- _Task directions_
What the answer must hold is the line containing "Where should I" and all lines after it through the end of the listing, copied exactly, with pictures left out.

- _Provided information_
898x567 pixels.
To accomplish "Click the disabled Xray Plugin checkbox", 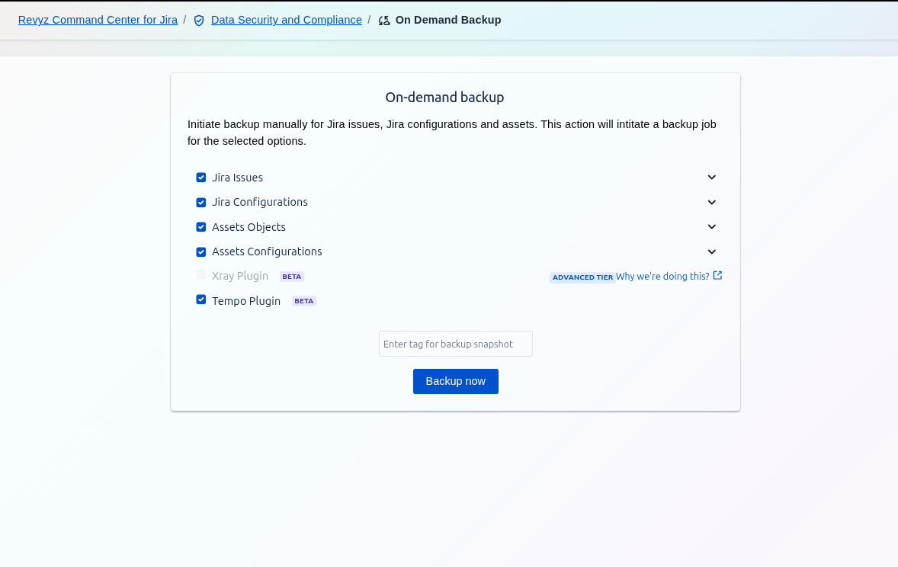I will tap(201, 274).
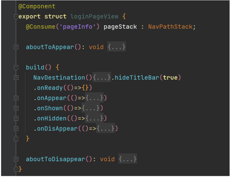Expand the onDisAppear callback fold icon
The width and height of the screenshot is (230, 177).
[x=16, y=129]
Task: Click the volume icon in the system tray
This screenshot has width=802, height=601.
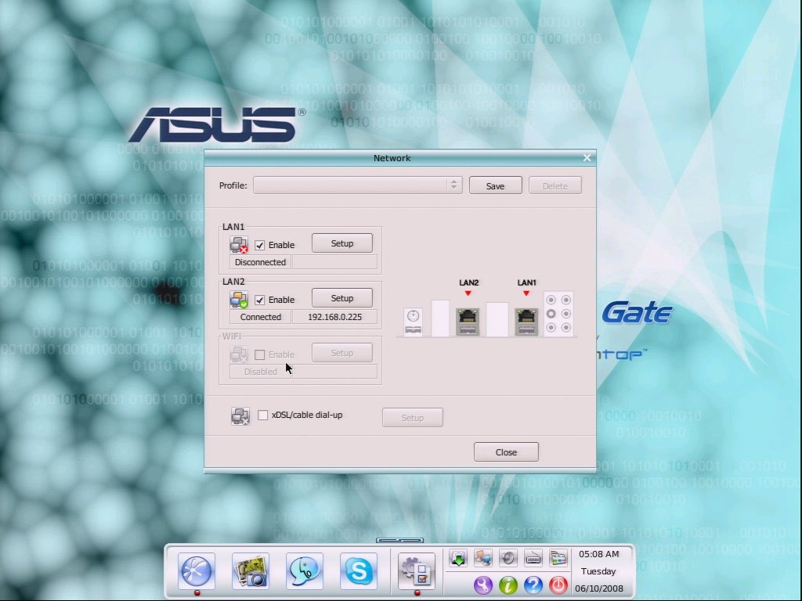Action: click(508, 558)
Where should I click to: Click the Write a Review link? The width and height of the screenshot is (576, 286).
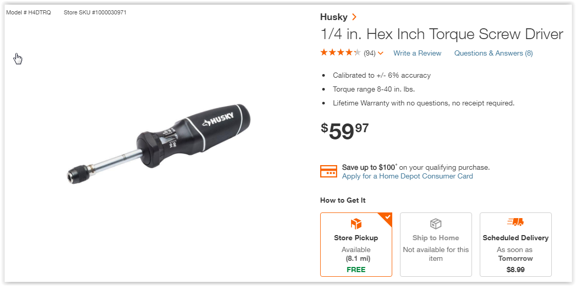[x=417, y=53]
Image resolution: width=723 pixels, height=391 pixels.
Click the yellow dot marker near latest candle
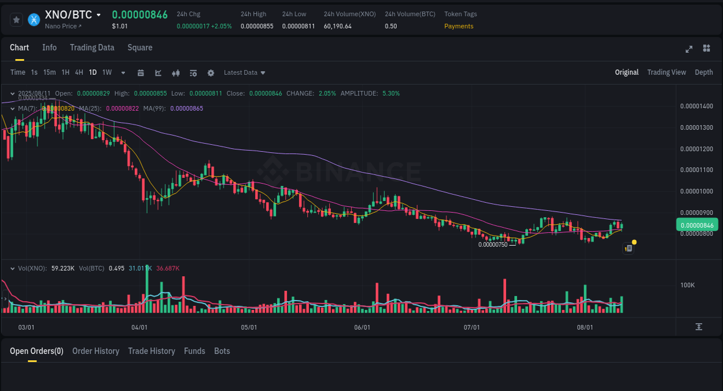635,242
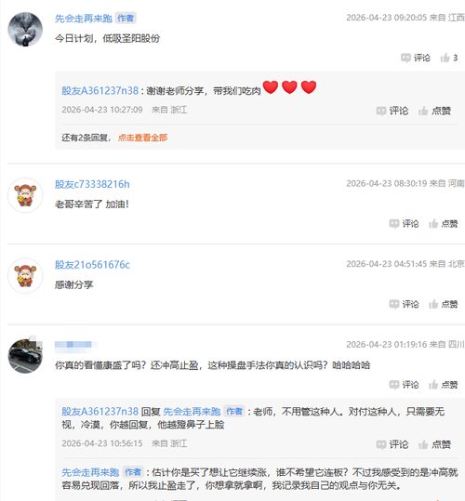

- _Solution to this exercise_
Where should I click to: Click the Write a Review link? The width and height of the screenshot is (576, 286).
[x=417, y=53]
Image resolution: width=723 pixels, height=391 pixels.
Click the yellow dot marker near latest candle
635,242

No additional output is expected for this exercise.